In the 1950's and early 1960's the subject of sex was rarely discussed or
considered in such an open manner, on a date, as it is today. This is not
to say that sex, or the subject of sex, has never made an 'appearance' on
a date. On the contrary, sex, on many occasions, has indeed 'inserted' itself
into a date. The difference between then and now is that those occurrences
were the exception, rather than the rule.

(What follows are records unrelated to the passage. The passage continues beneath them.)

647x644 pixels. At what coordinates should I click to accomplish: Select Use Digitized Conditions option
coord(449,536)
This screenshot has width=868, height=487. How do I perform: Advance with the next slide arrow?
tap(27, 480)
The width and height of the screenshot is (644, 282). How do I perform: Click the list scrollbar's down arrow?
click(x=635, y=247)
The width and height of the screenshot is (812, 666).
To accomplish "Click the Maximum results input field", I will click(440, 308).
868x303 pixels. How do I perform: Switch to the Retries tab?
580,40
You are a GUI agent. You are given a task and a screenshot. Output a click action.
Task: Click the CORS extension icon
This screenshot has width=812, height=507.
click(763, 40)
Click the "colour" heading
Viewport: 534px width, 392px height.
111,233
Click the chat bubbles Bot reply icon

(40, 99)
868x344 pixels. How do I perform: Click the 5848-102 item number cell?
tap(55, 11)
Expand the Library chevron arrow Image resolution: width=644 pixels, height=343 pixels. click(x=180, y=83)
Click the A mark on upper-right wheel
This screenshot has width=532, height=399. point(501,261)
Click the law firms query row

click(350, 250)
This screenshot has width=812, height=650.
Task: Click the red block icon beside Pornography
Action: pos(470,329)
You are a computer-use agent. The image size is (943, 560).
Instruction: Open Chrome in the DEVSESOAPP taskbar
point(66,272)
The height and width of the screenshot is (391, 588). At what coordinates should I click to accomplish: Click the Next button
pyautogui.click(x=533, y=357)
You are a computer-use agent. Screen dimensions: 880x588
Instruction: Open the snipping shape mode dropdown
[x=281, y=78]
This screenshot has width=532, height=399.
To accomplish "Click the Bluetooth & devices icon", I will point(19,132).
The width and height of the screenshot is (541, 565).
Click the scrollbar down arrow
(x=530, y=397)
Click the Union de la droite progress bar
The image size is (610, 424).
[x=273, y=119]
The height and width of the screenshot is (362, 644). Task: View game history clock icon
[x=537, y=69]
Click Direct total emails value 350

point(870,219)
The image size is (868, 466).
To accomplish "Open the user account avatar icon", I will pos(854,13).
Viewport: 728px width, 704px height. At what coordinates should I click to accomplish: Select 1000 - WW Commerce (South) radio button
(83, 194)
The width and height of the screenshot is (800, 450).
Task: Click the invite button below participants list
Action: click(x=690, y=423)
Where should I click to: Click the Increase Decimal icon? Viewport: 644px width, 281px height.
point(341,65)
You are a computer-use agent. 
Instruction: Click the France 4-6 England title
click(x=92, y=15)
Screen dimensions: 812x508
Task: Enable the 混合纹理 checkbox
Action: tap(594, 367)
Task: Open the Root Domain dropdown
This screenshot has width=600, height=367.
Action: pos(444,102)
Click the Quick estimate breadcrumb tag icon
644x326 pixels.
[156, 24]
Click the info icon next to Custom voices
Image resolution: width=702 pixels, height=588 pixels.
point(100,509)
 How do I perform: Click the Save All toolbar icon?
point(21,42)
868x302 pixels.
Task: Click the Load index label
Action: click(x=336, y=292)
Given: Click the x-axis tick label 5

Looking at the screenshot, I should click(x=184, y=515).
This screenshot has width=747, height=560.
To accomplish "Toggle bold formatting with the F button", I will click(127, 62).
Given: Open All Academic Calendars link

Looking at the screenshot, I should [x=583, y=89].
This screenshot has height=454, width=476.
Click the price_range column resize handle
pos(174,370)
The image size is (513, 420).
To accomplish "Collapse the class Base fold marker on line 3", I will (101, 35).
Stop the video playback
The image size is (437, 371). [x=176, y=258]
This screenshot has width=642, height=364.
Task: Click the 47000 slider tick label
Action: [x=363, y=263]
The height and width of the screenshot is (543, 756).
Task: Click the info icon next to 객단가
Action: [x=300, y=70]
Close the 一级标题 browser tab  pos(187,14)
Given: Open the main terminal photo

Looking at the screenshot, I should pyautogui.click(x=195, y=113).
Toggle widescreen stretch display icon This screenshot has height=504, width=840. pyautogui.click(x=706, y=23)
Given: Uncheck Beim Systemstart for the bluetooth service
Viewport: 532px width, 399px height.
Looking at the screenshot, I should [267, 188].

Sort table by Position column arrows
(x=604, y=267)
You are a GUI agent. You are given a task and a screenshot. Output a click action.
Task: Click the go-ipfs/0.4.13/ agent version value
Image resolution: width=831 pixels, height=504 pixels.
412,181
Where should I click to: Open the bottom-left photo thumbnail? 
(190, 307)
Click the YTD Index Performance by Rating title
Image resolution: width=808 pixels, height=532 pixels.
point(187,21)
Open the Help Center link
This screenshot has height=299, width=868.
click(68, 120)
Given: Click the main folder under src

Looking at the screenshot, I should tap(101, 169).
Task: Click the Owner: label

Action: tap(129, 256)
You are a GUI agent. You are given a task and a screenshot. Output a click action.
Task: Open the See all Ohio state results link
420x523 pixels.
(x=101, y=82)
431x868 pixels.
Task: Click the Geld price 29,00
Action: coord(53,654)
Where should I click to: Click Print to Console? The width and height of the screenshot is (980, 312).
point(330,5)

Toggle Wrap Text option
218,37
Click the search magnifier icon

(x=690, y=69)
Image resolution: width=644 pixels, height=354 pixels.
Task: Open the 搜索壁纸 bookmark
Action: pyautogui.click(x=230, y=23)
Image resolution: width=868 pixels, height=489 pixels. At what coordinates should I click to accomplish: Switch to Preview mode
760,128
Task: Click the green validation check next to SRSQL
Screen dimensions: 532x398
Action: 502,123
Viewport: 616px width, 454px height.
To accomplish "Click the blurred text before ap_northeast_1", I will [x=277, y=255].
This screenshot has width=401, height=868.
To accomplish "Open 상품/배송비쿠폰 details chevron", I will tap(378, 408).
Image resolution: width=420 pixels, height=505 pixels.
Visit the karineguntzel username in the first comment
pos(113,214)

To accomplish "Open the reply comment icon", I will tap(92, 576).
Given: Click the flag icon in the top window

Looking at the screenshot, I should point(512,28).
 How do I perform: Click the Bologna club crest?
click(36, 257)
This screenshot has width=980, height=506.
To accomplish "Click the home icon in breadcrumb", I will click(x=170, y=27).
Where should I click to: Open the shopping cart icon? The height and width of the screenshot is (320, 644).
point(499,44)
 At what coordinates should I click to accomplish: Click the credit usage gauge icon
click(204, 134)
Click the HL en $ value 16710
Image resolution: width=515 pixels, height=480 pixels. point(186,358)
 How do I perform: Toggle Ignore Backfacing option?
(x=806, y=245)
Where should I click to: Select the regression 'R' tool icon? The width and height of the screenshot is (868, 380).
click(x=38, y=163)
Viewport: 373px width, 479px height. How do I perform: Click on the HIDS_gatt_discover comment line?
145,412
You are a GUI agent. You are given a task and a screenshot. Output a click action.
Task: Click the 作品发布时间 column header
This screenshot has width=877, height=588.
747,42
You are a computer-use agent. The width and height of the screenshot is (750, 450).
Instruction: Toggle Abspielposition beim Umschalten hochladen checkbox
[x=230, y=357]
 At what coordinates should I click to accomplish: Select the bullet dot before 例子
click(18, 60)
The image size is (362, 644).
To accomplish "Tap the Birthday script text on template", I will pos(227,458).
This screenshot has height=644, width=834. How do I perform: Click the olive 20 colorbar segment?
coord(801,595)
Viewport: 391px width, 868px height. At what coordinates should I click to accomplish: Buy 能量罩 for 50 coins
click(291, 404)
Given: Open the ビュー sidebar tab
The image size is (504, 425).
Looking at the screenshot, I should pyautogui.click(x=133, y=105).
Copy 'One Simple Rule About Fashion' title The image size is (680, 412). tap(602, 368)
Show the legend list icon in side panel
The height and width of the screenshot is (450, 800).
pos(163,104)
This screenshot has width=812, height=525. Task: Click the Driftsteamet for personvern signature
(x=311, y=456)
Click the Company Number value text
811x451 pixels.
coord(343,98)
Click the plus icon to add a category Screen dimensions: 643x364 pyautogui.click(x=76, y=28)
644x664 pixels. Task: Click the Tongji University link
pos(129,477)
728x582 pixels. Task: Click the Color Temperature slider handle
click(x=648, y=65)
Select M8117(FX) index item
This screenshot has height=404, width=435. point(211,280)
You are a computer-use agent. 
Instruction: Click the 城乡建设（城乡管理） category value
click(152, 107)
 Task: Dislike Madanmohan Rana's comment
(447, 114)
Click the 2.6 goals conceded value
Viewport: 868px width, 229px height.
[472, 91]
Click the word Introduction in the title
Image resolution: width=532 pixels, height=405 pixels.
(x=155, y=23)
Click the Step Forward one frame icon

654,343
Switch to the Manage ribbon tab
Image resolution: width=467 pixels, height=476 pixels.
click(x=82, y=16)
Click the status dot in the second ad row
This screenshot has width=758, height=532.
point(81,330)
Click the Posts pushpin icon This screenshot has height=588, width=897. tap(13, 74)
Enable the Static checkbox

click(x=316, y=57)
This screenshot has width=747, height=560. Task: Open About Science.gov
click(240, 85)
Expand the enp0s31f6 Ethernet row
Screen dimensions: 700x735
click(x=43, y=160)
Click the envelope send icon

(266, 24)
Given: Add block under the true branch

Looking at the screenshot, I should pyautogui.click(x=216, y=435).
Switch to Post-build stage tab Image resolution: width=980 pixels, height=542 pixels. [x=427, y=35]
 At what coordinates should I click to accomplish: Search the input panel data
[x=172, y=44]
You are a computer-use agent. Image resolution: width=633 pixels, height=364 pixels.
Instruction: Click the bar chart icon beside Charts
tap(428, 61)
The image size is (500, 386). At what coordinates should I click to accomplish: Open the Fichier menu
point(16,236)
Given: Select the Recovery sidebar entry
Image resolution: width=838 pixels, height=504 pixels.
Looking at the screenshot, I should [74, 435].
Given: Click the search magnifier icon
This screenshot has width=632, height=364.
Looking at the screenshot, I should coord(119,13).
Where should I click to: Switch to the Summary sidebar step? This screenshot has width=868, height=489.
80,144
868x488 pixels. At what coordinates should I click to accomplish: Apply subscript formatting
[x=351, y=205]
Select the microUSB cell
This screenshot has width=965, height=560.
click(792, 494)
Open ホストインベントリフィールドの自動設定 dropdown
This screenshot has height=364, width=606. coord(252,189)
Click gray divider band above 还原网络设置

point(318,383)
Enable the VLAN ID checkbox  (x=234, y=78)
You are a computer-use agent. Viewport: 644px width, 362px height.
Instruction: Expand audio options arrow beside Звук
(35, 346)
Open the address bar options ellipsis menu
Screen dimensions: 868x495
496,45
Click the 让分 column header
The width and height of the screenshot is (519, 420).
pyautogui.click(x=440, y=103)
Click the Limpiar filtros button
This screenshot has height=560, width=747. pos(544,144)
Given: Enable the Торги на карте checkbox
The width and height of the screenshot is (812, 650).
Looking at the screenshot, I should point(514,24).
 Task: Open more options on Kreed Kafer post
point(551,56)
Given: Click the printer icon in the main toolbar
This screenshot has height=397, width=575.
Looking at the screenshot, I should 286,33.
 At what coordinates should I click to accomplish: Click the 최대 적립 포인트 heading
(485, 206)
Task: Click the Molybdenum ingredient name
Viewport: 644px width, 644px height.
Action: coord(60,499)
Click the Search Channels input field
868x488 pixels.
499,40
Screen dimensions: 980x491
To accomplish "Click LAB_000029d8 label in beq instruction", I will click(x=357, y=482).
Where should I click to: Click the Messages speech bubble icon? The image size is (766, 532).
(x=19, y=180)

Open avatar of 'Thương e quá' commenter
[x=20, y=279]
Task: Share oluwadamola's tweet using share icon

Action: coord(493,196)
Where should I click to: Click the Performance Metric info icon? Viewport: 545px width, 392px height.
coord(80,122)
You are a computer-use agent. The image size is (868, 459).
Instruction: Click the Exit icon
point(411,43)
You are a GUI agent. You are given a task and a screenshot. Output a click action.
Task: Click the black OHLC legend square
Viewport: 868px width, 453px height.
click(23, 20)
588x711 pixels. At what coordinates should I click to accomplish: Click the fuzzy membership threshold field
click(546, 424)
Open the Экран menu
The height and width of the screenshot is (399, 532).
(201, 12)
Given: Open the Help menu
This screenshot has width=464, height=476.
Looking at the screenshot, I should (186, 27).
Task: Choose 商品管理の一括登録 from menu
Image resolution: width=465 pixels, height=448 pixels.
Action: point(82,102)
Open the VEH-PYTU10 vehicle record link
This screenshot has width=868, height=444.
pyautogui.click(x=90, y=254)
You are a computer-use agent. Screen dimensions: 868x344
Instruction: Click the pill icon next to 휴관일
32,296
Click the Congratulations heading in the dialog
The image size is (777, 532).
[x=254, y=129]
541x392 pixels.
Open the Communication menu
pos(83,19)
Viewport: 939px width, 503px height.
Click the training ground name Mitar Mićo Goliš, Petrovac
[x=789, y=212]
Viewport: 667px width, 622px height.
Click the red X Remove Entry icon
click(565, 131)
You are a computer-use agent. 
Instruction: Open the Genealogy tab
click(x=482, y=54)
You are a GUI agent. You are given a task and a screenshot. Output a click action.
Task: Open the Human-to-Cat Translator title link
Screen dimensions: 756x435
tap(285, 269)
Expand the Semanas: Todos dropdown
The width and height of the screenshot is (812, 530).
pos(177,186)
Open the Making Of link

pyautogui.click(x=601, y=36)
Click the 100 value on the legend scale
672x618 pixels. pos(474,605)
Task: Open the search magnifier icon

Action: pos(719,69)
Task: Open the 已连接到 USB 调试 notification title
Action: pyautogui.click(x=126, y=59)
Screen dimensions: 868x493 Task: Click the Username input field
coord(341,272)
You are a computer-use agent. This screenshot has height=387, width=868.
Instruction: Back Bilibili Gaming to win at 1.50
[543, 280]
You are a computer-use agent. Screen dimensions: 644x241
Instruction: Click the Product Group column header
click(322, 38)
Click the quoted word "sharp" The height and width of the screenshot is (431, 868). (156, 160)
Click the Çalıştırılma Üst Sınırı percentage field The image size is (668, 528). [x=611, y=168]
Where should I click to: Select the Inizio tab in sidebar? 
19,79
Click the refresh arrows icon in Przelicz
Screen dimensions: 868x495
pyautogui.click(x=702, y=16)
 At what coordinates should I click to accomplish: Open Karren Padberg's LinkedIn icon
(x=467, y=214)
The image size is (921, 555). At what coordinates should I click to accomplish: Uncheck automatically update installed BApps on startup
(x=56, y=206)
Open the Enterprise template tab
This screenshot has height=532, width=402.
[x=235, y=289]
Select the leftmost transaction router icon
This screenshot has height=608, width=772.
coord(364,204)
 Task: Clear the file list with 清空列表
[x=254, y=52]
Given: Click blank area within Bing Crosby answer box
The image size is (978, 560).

For the broad majority of daters in those times, the subject of sex was kept
in the background. Sex was the unspoken of 'elephant' in the room. As one
might expect, in a situation where two healthy young members of the opposite
sex are sharing close quarters, there was always an undercurrent of sexual
electricity in the air. It just was not openly, or crassly, acknowledged
by the dating direct couple.
Most of the dates back then, followed along similar lines. During a date,
a guy could make suggestive jokes and/or comments, and sometimes, playfully
hug and grab the girl, but he knew where to draw the line - and had enough
class not to cross it. A girl flirted and looked knowingly at her date, and
depending on the circumstances, might allow a certain degree of superficial
physical contact. Still, she wouldn't go so far as to put herself into a
compromising situation that she couldn't get out of.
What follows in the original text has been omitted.